Just to add, the mixed age thing wouldn't matter to me if our catchment school (which is the only school locally not to have mixed age groups) was able to challenge the more academic/brighter kids. But what I've heard reared key is that it's really bad at this, lazy and unimaginative in its approach. My neighbour tells me her seven year old is doing basic repetitive drilling of phonics still, with no deviation or differentiation, and it's been like that since she started at five. She has gone from loving reading to hating it. This is naturally worrying to me, since DS knows all his letters (upper case, lower case, letter names, and phonics) and is getting kicks out of starting to sound out words. I'm thinking it'll kill his interest stone dead if he's made to do this for years on end once he gets to school. I will of course be asking the school what they do about children who can already read, but I'm sceptical, because I've heard so many bad stories.

OP posts:
IsThisYourSanderling · 05/05/2019 20:48

For 'reared key' read 'repeatedly' Grin

OP posts:
ASauvignonADay · 05/05/2019 21:07

Op it sounds like you'd totally made your mind up before even starting this thread!
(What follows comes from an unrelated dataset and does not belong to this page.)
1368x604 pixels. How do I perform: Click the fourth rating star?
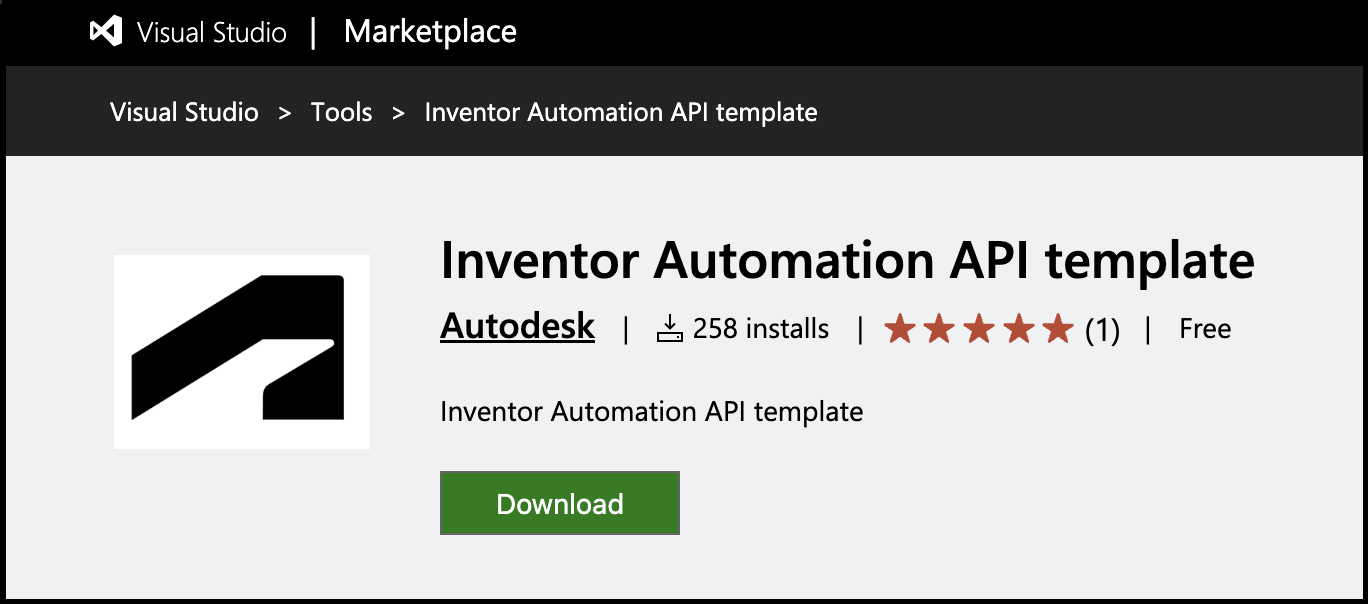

I would go for the 'bigger' school. (And I went to a tiny primary, but not as tiny as the one you've mentioned)

cantkeepawayforever · 05/05/2019 21:54

School induced selective mutism, yes.

Partially mended after a period of Home ed.

Undetectable by the end of primary by those who had never encountered it though I was nervous about the primary - secondary transition as there were still traces.

Utterly hilarious to his teenage friends! He competes in school debates, these days...

SignedUpJust4This · 05/05/2019 21:59

It very much depends on the child.

BubblesBuddy · 06/05/2019 10:37

You appear to value reading above all else. No school should be teaching reading identically to all DC regardless of ability and it appears you are listening to hearsay rather than looking for yourself.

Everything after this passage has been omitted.